Directions >> Please print the full listing exactly.

Study material >>
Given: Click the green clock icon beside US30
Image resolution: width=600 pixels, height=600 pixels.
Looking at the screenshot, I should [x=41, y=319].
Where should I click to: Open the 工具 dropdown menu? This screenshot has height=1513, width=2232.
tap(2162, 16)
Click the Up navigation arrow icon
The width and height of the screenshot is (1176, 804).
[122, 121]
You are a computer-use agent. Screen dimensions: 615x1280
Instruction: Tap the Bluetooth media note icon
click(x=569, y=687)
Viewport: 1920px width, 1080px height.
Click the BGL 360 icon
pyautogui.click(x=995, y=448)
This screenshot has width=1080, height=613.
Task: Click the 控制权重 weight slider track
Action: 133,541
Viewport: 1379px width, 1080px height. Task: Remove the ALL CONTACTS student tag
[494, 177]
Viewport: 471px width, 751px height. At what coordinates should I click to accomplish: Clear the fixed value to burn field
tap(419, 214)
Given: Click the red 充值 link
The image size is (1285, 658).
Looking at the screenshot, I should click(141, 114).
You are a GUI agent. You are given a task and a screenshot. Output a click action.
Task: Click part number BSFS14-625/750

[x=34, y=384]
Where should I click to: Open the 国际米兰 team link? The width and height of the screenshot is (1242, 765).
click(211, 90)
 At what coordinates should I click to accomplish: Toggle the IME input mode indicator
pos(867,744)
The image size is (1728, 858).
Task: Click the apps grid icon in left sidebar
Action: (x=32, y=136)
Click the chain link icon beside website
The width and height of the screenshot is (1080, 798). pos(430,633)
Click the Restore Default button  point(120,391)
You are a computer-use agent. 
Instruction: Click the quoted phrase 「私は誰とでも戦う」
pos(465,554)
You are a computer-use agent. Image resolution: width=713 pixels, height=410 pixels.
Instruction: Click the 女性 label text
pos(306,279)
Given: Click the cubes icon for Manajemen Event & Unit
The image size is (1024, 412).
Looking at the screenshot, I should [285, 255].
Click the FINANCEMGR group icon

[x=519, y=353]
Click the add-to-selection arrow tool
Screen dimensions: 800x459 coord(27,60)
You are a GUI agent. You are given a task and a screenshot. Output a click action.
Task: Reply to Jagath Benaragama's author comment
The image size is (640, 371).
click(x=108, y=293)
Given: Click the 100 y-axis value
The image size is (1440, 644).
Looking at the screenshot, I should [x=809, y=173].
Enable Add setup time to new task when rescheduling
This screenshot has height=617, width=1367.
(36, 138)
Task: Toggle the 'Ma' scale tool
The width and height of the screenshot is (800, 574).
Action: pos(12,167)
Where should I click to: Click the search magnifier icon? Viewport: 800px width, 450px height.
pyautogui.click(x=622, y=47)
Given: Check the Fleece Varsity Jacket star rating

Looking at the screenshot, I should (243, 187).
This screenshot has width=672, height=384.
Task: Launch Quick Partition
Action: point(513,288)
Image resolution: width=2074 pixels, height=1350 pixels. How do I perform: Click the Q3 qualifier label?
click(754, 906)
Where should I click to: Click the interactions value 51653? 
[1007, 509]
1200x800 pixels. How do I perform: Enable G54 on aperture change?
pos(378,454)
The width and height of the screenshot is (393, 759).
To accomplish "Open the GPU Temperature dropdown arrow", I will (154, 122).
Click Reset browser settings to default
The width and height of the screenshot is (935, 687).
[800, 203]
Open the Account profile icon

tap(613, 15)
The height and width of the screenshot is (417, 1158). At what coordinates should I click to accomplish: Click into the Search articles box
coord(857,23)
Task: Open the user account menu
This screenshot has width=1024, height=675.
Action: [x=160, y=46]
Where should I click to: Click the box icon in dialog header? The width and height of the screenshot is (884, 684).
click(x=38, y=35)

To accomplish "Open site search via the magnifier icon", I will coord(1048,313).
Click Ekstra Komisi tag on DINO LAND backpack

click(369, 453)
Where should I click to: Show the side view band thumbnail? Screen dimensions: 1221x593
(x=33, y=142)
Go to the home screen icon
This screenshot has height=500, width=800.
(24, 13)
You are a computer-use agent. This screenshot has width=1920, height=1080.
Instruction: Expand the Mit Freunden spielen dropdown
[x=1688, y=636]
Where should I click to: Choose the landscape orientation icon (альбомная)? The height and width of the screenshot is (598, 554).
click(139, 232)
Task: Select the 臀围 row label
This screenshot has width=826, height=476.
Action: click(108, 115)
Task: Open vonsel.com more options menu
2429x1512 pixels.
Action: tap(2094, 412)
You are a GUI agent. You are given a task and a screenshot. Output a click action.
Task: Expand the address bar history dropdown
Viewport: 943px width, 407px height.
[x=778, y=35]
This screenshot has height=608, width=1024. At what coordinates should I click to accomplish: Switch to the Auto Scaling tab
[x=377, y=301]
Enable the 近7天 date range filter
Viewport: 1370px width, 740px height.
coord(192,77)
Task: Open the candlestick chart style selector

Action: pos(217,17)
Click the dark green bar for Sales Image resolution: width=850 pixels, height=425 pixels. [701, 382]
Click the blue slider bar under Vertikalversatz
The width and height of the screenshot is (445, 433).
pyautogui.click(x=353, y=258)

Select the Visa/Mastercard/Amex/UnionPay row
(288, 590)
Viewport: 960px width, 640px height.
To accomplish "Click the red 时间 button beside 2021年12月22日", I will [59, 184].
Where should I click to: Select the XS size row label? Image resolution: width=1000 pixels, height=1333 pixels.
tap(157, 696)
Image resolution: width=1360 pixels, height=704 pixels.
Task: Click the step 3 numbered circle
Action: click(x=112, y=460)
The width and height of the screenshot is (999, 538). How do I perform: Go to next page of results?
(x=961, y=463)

Answer space >>
Given: Click the green clock icon beside US30
Image resolution: width=600 pixels, height=600 pixels.
Looking at the screenshot, I should [x=41, y=319].
Where should I click to: Open the 工具 dropdown menu? This screenshot has height=1513, width=2232.
tap(2162, 16)
Click the Up navigation arrow icon
The width and height of the screenshot is (1176, 804).
[122, 121]
You are a computer-use agent. Screen dimensions: 615x1280
Instruction: Tap the Bluetooth media note icon
click(x=569, y=687)
Viewport: 1920px width, 1080px height.
Click the BGL 360 icon
pyautogui.click(x=995, y=448)
This screenshot has width=1080, height=613.
Task: Click the 控制权重 weight slider track
Action: 133,541
Viewport: 1379px width, 1080px height. Task: Remove the ALL CONTACTS student tag
[494, 177]
Viewport: 471px width, 751px height. At what coordinates should I click to accomplish: Clear the fixed value to burn field
tap(419, 214)
Given: Click the red 充值 link
The image size is (1285, 658).
Looking at the screenshot, I should click(141, 114).
You are a GUI agent. You are given a task and a screenshot. Output a click action.
Task: Click part number BSFS14-625/750

[x=34, y=384]
Where should I click to: Open the 国际米兰 team link? The width and height of the screenshot is (1242, 765).
click(211, 90)
 At what coordinates should I click to accomplish: Toggle the IME input mode indicator
pos(867,744)
The image size is (1728, 858).
Task: Click the apps grid icon in left sidebar
Action: (x=32, y=136)
Click the chain link icon beside website
The width and height of the screenshot is (1080, 798). pos(430,633)
Click the Restore Default button  point(120,391)
You are a computer-use agent. 
Instruction: Click the quoted phrase 「私は誰とでも戦う」
pos(465,554)
You are a computer-use agent. Image resolution: width=713 pixels, height=410 pixels.
Instruction: Click the 女性 label text
pos(306,279)
Given: Click the cubes icon for Manajemen Event & Unit
The image size is (1024, 412).
Looking at the screenshot, I should [285, 255].
Click the FINANCEMGR group icon

[x=519, y=353]
Click the add-to-selection arrow tool
Screen dimensions: 800x459 coord(27,60)
You are a GUI agent. You are given a task and a screenshot. Output a click action.
Task: Reply to Jagath Benaragama's author comment
The image size is (640, 371).
click(x=108, y=293)
Given: Click the 100 y-axis value
The image size is (1440, 644).
Looking at the screenshot, I should [x=809, y=173].
Enable Add setup time to new task when rescheduling
This screenshot has height=617, width=1367.
(36, 138)
Task: Toggle the 'Ma' scale tool
The width and height of the screenshot is (800, 574).
Action: pos(12,167)
Where should I click to: Click the search magnifier icon? Viewport: 800px width, 450px height.
pyautogui.click(x=622, y=47)
Given: Check the Fleece Varsity Jacket star rating

Looking at the screenshot, I should (243, 187).
This screenshot has width=672, height=384.
Task: Launch Quick Partition
Action: point(513,288)
Image resolution: width=2074 pixels, height=1350 pixels. How do I perform: Click the Q3 qualifier label?
click(754, 906)
Where should I click to: Click the interactions value 51653? 
[1007, 509]
1200x800 pixels. How do I perform: Enable G54 on aperture change?
pos(378,454)
The width and height of the screenshot is (393, 759).
To accomplish "Open the GPU Temperature dropdown arrow", I will (154, 122).
Click Reset browser settings to default
The width and height of the screenshot is (935, 687).
[800, 203]
Open the Account profile icon

tap(613, 15)
The height and width of the screenshot is (417, 1158). At what coordinates should I click to accomplish: Click into the Search articles box
coord(857,23)
Task: Open the user account menu
This screenshot has width=1024, height=675.
Action: [x=160, y=46]
Where should I click to: Click the box icon in dialog header? The width and height of the screenshot is (884, 684).
click(x=38, y=35)

To accomplish "Open site search via the magnifier icon", I will coord(1048,313).
Click Ekstra Komisi tag on DINO LAND backpack

click(369, 453)
Where should I click to: Show the side view band thumbnail? Screen dimensions: 1221x593
(x=33, y=142)
Go to the home screen icon
This screenshot has height=500, width=800.
(24, 13)
You are a computer-use agent. This screenshot has width=1920, height=1080.
Instruction: Expand the Mit Freunden spielen dropdown
[x=1688, y=636]
Where should I click to: Choose the landscape orientation icon (альбомная)? The height and width of the screenshot is (598, 554).
click(139, 232)
Task: Select the 臀围 row label
This screenshot has width=826, height=476.
Action: click(108, 115)
Task: Open vonsel.com more options menu
2429x1512 pixels.
Action: tap(2094, 412)
You are a GUI agent. You are given a task and a screenshot. Output a click action.
Task: Expand the address bar history dropdown
Viewport: 943px width, 407px height.
[x=778, y=35]
This screenshot has height=608, width=1024. At what coordinates should I click to accomplish: Switch to the Auto Scaling tab
[x=377, y=301]
Enable the 近7天 date range filter
Viewport: 1370px width, 740px height.
coord(192,77)
Task: Open the candlestick chart style selector

Action: pos(217,17)
Click the dark green bar for Sales Image resolution: width=850 pixels, height=425 pixels. [701, 382]
Click the blue slider bar under Vertikalversatz
The width and height of the screenshot is (445, 433).
pyautogui.click(x=353, y=258)

Select the Visa/Mastercard/Amex/UnionPay row
(288, 590)
Viewport: 960px width, 640px height.
To accomplish "Click the red 时间 button beside 2021年12月22日", I will [59, 184].
Where should I click to: Select the XS size row label? Image resolution: width=1000 pixels, height=1333 pixels.
tap(157, 696)
Image resolution: width=1360 pixels, height=704 pixels.
Task: Click the step 3 numbered circle
Action: click(x=112, y=460)
The width and height of the screenshot is (999, 538). How do I perform: Go to next page of results?
(x=961, y=463)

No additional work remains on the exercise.